If this trick extended to other areas of the narrative it would become tiresome, but the rest of the plot is much more nuanced. Alan Wake leaves large sections of the story unexplained, but the absence feels intentional. Just like in the landscape of the game, there are patches of darkness left unexplored. Instead of distracting from the plot, this enhances it. The story veers between clarity and obfuscation, with large swathes of narrative open to interpretation and reconsideration. It isn’t entirely clear what happened in Alan Wake, and in a game with horror elements this works quite well. The object of fear stays out of the spotlight; some details are left to the audience.
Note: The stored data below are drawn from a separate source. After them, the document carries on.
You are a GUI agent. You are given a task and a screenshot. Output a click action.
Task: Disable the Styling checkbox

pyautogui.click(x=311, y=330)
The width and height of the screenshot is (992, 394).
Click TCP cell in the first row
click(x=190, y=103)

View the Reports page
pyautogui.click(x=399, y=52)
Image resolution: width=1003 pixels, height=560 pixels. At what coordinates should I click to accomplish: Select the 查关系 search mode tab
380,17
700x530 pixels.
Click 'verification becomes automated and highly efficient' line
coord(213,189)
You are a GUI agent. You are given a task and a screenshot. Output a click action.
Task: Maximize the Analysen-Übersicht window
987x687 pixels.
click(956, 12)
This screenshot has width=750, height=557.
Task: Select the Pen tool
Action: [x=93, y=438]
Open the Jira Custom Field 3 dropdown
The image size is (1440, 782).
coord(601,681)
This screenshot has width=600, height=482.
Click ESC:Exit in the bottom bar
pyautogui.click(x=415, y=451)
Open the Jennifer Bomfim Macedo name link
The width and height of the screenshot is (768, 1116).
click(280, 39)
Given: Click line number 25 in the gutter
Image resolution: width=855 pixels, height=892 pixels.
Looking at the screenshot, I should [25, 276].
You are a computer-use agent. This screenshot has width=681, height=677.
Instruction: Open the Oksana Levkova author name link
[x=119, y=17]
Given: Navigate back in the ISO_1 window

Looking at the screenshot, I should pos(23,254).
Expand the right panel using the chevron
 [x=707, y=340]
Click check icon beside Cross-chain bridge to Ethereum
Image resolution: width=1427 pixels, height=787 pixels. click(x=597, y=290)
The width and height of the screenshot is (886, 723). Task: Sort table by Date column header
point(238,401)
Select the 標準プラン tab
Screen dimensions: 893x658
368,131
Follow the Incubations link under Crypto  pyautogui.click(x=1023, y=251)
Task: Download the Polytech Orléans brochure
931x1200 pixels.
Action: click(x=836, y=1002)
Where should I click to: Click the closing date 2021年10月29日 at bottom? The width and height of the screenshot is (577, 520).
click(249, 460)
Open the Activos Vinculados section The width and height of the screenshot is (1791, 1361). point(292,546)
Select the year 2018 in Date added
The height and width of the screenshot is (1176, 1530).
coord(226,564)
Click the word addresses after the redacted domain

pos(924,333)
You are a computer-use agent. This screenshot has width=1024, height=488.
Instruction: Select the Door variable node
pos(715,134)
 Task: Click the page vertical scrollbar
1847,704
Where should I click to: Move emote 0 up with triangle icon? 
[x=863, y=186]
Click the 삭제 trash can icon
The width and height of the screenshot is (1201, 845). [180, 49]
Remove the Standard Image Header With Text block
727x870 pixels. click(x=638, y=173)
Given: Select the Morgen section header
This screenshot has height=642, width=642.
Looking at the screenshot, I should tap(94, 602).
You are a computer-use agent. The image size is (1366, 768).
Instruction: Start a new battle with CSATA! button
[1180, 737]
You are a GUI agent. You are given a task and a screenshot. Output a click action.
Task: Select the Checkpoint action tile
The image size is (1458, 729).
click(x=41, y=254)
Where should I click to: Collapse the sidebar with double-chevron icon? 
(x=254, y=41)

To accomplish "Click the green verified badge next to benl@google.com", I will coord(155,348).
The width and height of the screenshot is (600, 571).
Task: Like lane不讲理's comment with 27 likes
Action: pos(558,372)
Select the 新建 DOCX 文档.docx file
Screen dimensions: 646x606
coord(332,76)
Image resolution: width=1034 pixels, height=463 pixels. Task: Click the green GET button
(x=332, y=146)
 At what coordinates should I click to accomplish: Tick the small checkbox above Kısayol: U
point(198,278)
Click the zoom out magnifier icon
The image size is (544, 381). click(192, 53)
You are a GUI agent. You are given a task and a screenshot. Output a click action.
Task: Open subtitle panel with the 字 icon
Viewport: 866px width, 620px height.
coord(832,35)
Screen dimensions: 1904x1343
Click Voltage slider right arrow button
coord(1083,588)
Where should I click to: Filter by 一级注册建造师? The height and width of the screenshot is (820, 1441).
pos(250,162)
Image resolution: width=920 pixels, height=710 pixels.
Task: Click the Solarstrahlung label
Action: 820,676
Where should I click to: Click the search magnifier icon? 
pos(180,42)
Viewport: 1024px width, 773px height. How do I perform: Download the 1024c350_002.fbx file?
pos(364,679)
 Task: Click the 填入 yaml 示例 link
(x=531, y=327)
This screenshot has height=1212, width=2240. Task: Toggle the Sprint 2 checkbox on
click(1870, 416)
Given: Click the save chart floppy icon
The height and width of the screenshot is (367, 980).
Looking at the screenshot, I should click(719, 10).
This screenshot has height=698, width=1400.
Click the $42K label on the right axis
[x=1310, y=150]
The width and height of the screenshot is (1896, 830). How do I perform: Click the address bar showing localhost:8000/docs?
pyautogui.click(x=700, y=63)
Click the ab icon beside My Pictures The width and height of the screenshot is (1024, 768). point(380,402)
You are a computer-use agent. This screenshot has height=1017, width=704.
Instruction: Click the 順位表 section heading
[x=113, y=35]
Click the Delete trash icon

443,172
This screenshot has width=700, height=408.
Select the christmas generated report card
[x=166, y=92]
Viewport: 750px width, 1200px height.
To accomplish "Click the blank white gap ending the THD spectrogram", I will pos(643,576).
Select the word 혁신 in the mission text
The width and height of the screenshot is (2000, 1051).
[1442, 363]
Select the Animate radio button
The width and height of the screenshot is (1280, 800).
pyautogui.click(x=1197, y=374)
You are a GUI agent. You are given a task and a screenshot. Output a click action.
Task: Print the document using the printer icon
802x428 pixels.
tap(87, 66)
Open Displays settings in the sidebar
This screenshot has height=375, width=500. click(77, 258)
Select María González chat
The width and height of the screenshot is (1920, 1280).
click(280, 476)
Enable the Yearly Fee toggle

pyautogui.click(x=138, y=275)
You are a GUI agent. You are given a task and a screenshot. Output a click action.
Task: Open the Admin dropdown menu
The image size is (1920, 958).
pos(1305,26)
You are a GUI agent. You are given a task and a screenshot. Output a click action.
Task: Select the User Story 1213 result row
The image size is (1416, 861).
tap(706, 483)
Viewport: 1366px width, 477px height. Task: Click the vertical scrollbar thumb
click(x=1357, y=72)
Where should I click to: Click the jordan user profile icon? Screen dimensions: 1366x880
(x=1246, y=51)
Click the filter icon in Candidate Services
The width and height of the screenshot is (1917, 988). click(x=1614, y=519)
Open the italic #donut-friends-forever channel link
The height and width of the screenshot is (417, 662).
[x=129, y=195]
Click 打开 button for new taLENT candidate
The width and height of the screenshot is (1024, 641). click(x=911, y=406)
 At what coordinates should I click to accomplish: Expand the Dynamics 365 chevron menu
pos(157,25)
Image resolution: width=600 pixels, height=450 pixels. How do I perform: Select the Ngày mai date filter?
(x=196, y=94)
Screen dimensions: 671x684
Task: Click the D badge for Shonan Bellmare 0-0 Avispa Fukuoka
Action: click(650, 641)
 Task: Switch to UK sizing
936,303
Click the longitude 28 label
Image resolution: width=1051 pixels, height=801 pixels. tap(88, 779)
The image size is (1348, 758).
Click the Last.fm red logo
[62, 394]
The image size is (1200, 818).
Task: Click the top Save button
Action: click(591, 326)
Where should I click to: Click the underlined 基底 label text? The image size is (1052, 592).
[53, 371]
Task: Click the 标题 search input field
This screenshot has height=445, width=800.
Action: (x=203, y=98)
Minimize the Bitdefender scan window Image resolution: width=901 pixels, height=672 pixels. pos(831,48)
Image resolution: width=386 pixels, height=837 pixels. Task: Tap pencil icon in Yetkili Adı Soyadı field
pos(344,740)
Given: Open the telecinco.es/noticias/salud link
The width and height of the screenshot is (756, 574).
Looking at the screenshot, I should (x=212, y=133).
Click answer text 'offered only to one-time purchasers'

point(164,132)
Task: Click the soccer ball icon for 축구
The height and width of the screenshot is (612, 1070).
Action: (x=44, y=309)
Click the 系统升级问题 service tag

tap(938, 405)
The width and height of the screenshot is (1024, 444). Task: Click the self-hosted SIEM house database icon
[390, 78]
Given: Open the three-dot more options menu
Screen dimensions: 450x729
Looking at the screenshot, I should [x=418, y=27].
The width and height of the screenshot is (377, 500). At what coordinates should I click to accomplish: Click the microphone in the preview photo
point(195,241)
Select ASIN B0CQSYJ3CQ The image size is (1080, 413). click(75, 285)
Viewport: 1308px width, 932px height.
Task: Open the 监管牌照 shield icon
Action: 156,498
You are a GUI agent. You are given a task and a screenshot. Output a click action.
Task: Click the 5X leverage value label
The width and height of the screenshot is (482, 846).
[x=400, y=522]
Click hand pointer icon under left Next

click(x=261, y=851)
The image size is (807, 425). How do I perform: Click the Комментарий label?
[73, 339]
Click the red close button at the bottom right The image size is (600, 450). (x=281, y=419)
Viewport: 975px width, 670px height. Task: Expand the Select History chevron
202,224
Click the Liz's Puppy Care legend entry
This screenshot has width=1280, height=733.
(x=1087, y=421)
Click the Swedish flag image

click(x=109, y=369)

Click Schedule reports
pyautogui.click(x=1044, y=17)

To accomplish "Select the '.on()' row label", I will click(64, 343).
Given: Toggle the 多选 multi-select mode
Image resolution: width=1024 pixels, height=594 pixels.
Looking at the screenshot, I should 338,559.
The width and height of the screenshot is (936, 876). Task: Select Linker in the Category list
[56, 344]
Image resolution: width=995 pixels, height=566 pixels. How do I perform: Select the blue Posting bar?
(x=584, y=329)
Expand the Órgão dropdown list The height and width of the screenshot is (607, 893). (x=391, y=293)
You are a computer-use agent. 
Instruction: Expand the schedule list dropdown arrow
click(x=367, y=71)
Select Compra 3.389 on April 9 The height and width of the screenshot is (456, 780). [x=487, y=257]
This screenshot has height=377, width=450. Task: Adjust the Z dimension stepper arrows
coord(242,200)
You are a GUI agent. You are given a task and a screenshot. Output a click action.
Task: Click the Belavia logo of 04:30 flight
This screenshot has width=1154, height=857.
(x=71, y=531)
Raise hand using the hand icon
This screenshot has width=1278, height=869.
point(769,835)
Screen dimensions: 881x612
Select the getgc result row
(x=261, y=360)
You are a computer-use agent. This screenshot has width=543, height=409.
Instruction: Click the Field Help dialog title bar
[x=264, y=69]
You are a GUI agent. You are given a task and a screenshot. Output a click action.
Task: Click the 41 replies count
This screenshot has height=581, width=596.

The major problems with Alan Wake come from over explanation. There are a number of simple puzzles in the game, mostly relating to finding and turning on generators, and Alan is ready to explain exactly what the player should do if a moment is taken to linger. This is an interesting world that Remedy has created, so why are they urgently rushing the player through it? I want to look around and enjoy the view. I want to bask in the incredible lighting effects. Alan Wake’s failures are the concessions it has made to design conventions. Without the superfluous coffee thermoses and impatient hint system, there would be little to distract the player from a truly enthralling experience. Even the mini-map is unnecessary. The level design already shows the player where to go using light and darkness as guides.

The lesson to be taken away from the successes and failures of Alan Wake is that trusting the audience is a necessary part of the design process. Alan Wake trusts the player to fill in the blanks in the plot, but not the blanks in the gameplay. If the game sells well enough to spawn a sequel, I hope the creators learn to trust us (and their own design) even more.